Dataset entries:
......
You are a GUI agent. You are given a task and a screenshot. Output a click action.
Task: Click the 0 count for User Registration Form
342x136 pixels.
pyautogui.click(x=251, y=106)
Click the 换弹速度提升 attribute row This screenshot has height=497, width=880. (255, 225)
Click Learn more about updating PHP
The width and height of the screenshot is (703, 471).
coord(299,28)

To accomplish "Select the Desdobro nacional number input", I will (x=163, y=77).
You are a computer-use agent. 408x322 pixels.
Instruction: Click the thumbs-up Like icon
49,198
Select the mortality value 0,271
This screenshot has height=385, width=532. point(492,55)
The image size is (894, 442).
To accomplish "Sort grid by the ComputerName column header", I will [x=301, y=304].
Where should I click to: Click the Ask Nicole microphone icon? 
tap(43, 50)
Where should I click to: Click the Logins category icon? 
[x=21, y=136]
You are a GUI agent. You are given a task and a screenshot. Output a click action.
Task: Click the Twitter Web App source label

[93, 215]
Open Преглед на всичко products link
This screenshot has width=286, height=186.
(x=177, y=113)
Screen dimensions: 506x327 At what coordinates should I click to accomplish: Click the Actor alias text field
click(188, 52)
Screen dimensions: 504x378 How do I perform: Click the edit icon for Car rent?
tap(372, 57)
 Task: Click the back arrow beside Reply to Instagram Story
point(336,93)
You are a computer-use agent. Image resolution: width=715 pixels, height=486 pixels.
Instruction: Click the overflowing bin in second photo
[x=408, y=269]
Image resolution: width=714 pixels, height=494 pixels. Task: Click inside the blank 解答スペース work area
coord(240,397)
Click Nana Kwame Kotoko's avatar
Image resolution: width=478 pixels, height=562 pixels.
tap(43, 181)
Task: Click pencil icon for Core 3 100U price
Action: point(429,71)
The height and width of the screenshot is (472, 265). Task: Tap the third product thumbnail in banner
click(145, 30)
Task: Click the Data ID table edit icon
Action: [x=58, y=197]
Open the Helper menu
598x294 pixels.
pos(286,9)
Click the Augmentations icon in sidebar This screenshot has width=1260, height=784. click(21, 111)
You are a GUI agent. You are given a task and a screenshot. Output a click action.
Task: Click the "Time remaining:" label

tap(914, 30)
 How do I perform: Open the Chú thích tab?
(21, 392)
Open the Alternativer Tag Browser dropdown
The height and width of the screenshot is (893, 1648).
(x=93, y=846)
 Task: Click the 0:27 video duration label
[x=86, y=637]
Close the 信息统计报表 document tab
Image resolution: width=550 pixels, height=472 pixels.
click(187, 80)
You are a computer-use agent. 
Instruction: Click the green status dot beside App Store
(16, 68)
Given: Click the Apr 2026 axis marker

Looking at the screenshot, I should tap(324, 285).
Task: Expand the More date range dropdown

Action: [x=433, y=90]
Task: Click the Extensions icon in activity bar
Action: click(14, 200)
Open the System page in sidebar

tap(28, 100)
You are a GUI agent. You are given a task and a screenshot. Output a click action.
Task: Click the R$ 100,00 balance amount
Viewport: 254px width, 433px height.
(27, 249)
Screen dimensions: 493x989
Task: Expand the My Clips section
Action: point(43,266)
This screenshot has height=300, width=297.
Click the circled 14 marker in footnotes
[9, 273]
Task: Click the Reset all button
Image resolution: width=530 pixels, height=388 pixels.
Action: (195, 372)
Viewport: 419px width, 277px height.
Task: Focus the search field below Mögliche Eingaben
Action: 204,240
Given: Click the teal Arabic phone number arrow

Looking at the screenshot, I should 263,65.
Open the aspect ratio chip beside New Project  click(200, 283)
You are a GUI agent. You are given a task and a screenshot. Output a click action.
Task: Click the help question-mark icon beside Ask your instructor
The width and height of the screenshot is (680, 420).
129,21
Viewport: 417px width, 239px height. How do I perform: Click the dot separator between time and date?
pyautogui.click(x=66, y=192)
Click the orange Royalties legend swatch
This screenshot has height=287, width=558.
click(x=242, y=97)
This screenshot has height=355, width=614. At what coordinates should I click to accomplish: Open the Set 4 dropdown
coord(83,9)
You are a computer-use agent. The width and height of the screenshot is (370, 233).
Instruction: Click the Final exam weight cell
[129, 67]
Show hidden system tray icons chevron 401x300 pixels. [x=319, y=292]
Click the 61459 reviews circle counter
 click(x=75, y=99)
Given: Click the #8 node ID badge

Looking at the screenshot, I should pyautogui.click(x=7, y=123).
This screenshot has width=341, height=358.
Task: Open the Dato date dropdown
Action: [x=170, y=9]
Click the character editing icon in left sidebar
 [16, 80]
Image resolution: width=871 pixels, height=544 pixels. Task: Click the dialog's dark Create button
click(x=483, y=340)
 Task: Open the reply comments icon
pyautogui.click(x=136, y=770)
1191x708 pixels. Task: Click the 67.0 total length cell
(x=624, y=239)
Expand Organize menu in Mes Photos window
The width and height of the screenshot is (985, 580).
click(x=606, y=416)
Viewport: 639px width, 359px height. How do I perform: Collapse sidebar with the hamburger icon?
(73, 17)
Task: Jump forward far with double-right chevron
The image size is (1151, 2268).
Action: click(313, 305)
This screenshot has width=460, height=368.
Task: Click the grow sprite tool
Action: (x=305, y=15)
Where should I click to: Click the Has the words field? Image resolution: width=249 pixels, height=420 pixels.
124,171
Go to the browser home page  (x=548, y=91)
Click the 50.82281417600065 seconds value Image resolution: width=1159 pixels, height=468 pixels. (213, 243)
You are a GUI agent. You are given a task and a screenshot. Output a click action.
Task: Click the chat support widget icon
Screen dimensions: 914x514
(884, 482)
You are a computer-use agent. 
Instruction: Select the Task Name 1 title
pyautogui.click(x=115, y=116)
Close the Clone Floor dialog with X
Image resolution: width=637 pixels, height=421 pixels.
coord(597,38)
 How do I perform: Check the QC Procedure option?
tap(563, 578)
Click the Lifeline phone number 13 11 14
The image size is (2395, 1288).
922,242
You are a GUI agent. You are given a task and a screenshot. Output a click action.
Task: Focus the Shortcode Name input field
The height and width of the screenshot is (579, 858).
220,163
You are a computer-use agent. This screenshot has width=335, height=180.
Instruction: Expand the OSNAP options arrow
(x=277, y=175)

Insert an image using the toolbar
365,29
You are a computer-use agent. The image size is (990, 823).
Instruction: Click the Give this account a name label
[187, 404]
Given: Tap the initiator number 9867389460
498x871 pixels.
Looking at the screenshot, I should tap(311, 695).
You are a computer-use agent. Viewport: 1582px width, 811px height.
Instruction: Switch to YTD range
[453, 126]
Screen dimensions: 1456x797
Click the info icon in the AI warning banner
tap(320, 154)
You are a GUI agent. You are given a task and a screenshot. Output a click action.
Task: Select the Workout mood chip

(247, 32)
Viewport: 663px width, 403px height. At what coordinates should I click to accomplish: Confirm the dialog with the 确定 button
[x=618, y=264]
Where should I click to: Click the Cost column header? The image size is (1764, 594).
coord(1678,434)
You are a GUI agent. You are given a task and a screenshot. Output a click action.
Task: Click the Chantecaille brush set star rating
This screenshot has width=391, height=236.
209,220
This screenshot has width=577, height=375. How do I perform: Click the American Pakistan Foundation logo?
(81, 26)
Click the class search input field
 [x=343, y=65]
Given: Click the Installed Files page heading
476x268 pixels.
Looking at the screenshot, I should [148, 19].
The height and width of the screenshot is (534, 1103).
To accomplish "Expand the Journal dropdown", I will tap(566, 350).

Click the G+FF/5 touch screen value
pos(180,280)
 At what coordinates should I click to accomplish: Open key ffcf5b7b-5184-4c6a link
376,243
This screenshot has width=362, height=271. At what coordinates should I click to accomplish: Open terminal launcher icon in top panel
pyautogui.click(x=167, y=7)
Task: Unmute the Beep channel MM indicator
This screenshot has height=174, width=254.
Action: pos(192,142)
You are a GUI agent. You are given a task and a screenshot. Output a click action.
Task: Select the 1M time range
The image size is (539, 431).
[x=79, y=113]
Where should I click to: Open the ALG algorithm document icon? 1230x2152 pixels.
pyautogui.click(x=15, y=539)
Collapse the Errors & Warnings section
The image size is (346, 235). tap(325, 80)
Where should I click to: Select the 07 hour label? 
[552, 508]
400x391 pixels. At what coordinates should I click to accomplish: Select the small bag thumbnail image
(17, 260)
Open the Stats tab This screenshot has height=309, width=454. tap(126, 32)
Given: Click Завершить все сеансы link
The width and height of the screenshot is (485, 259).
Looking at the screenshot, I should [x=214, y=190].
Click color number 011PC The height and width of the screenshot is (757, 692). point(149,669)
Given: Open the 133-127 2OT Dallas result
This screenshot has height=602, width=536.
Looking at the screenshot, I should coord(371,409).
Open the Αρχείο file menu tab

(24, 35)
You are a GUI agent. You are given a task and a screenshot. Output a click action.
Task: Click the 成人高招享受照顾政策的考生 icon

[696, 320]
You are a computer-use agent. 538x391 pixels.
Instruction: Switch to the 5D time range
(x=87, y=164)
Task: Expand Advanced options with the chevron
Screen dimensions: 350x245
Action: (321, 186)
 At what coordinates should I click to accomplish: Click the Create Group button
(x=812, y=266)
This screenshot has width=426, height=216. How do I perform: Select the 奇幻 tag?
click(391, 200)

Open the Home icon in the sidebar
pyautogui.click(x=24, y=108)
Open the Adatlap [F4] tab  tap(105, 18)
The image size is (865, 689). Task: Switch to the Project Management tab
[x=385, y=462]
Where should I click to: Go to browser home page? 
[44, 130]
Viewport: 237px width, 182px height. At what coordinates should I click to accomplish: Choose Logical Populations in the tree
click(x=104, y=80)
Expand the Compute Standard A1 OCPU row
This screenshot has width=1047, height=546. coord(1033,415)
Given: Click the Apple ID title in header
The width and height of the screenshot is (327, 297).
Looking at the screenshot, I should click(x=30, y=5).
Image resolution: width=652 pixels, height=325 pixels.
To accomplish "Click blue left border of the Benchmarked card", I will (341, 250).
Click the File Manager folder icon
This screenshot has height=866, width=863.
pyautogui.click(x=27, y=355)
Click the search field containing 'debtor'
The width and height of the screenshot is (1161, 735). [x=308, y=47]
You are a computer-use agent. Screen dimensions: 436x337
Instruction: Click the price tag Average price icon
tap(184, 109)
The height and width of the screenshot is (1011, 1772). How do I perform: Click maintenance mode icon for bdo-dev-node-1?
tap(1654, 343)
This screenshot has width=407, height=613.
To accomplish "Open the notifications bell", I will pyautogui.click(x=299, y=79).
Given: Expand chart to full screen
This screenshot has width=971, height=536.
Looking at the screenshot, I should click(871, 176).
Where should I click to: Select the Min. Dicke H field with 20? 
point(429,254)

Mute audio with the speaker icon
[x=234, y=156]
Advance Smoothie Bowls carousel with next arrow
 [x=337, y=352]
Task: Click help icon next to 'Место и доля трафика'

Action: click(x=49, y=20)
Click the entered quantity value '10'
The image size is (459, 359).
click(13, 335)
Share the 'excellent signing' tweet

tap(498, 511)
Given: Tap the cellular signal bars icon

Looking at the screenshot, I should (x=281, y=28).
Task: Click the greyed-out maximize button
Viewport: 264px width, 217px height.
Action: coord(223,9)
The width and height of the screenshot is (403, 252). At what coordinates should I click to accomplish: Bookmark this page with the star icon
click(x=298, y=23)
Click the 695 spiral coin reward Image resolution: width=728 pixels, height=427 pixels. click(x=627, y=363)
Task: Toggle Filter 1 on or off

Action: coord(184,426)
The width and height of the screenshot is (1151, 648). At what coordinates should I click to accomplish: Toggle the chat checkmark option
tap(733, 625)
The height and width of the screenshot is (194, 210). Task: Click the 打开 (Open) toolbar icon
......
Show me every line in the data above that includes "chevron".

SOLUTION TO THIS PROBLEM:
Show hidden system tray icons chevron 401x300 pixels. [x=319, y=292]
Task: Jump forward far with double-right chevron
Task: Expand Advanced options with the chevron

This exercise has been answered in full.